Angiotensin II receptor blockers improve endothelial dysfunction associated with sympathetic hyperactivity in metabolic syndrome

Renin-angiotensin system inhibitors are preferred for the treatment of hypertension with metabolic syndrome (MetS). Underlying endothelial dysfunction and sympathetic nervous system (SNS) activation are critically involved in the pathogenesis of hypertension in MetS. We investigated whether treatment with angiotensin II type 1 receptor blockers (ARBs) improves endothelial and autonomic function in patients with MetS. We conducted a prospective, randomized, open-label, blinded endpoint trial. Sixty patients with MetS were randomized into three treatment groups: telmisartan, candesartan, or diet therapy (control; n = 20 each), and treated for 6 months. To evaluate the endothelial function of forearm resistance arteries, blood flow and vascular resistance were measured using a strain-gauge plethysmograph during intra-arterial infusion of acetylcholine (ACh) or sodium nitroprusside (SNP). At 6 months, both telmisartan and candesartan comparably decreased blood pressure. Furthermore, ARB treatment ameliorated impaired forearm vasodilation in response to ACh. Telmisartan had a greater effect than candesartan on ACh-induced forearm vasodilation.
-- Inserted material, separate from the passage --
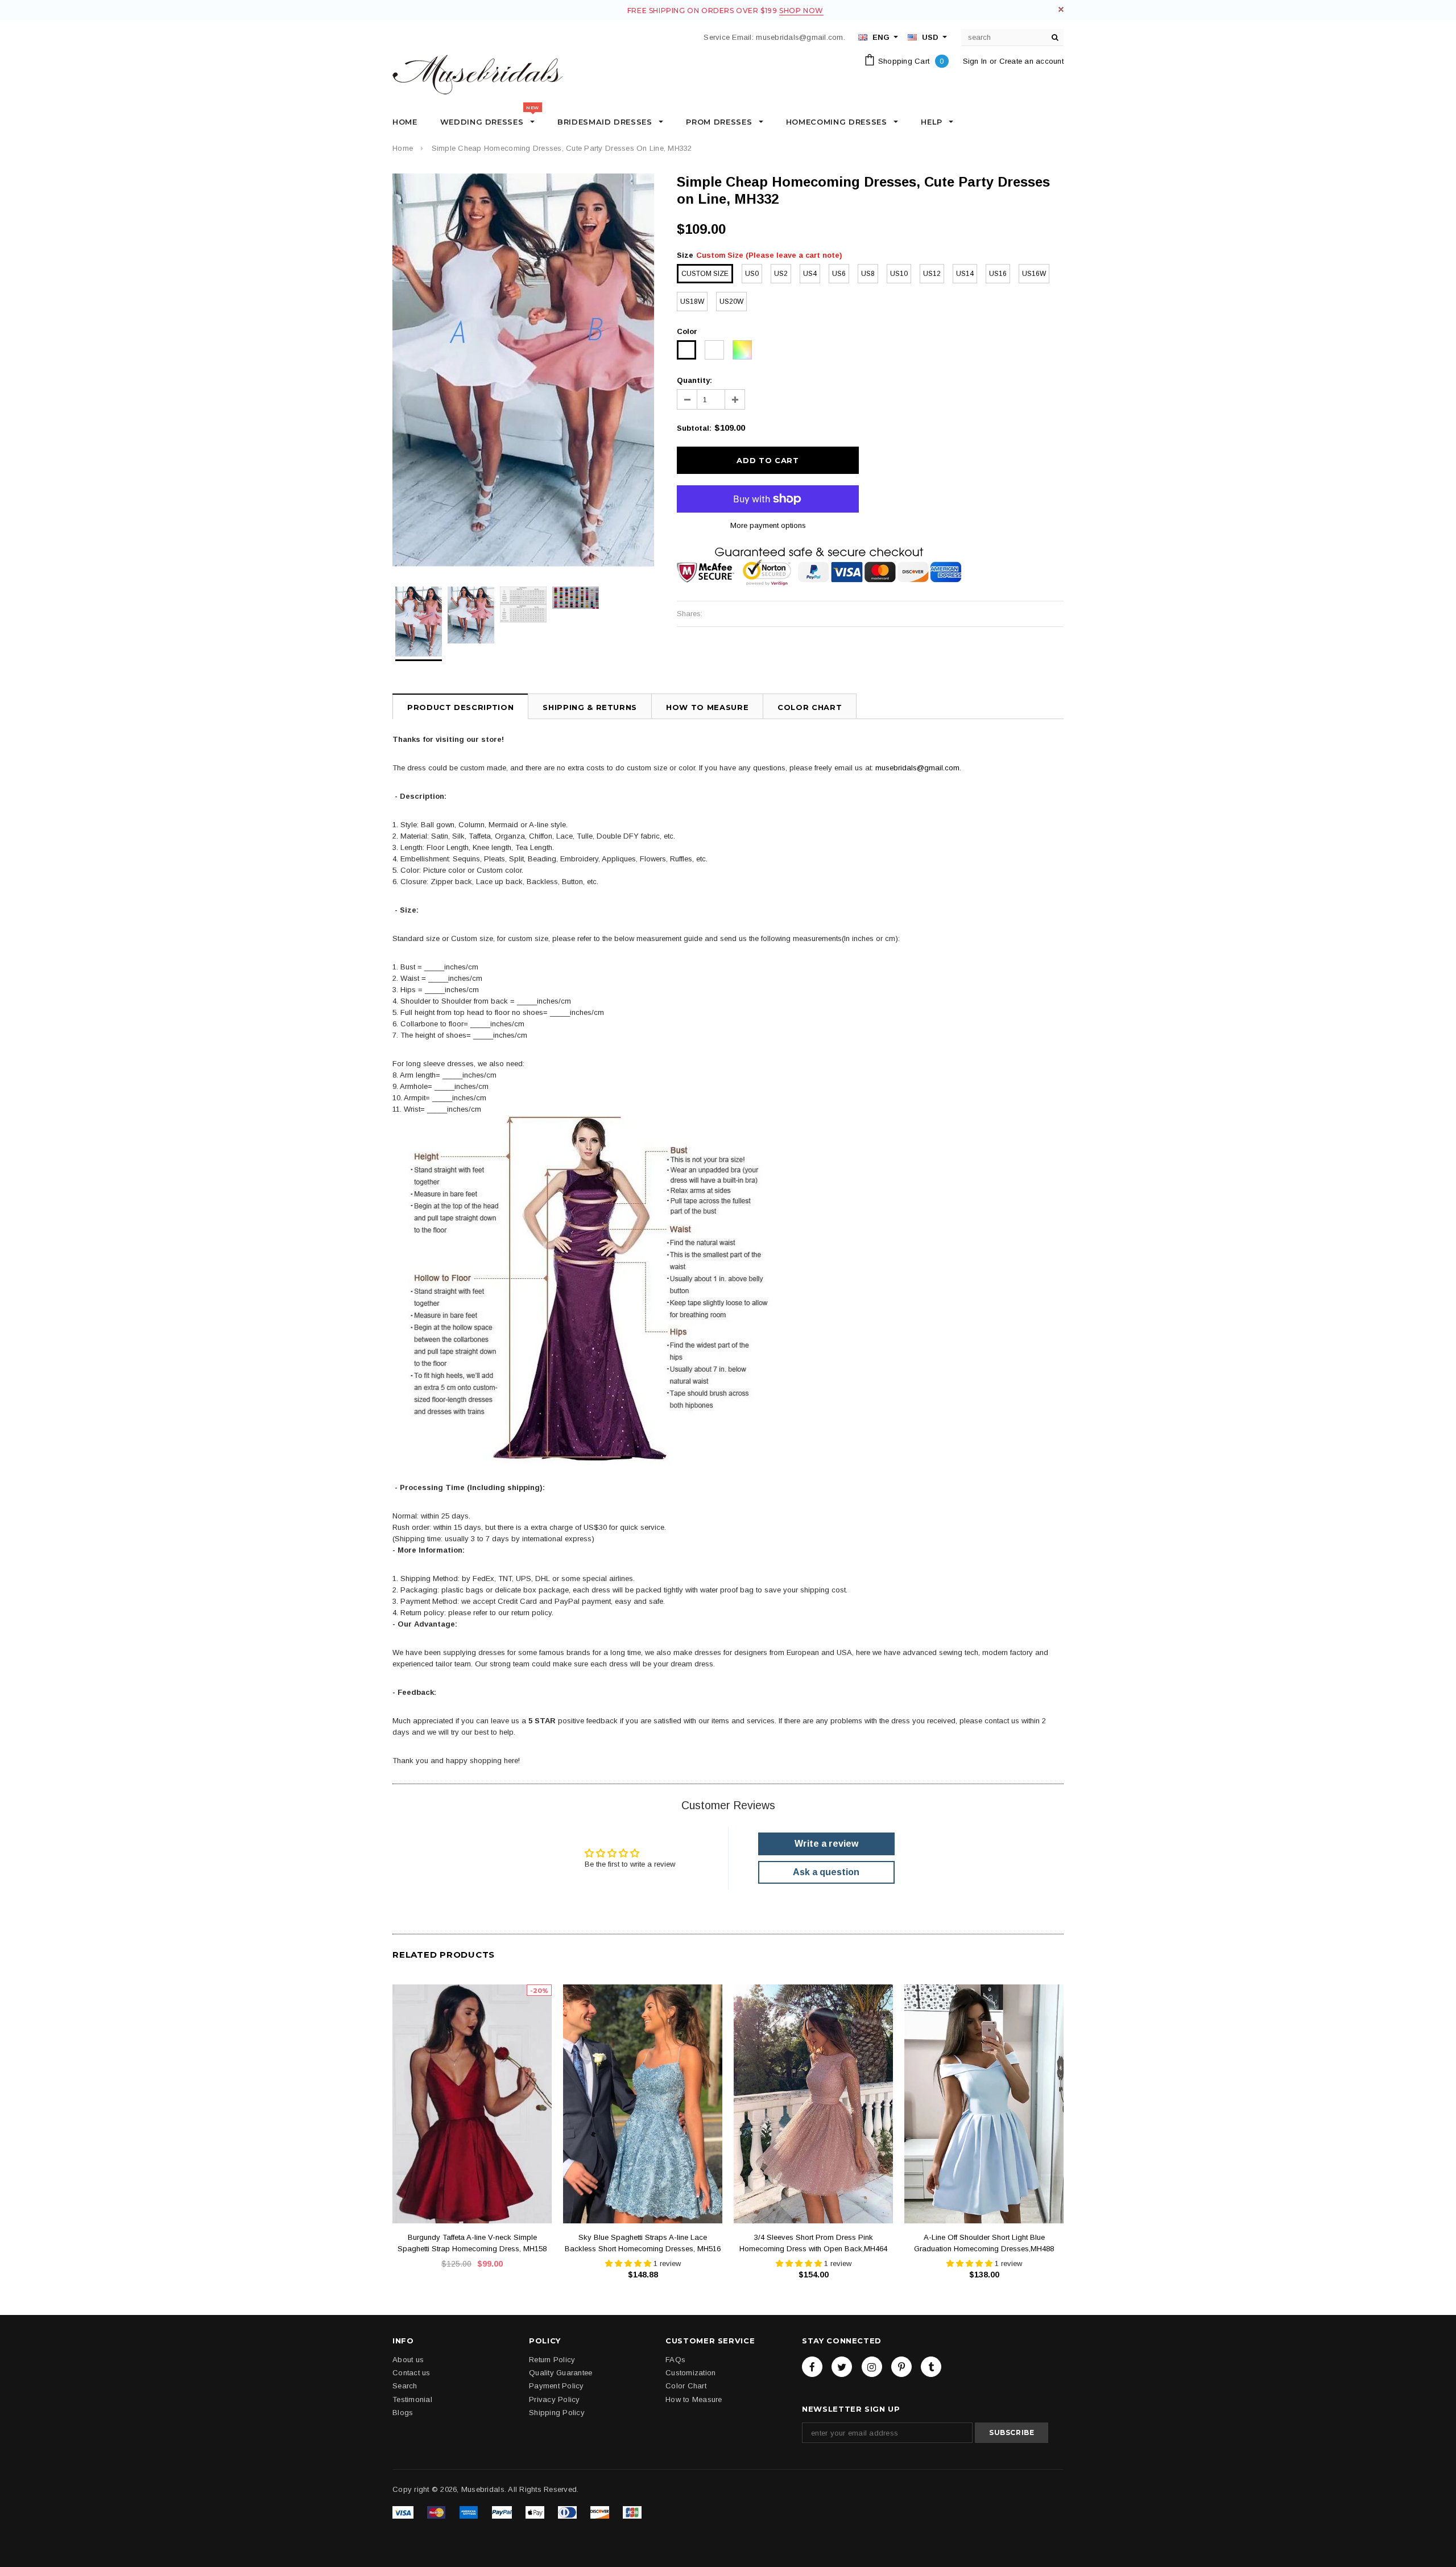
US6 (839, 274)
In contrast, forearm vasodilation in response to SNP was comparable between the telmisartan and candesartan-treated groups. ARB treatment increased high-molecular-weight (HMW) adiponectin levels and baroreflex sensitivity, but telmisartan had a stronger effect than candesartan. In addition, only telmisartan treatment significantly decreased plasma norepinephrine concentrations, blood pressure variability, and heart rate variability based on spectral analysis. These findings indicate that ARBs improve impaired endothelial and baroreflex function, and increase HMW adiponectin levels in patients with MetS. Telmisartan exhibited more beneficial effects than candesartan, and only telmisartan reduced sympathetic hyperactivity, despite similar depressor effects.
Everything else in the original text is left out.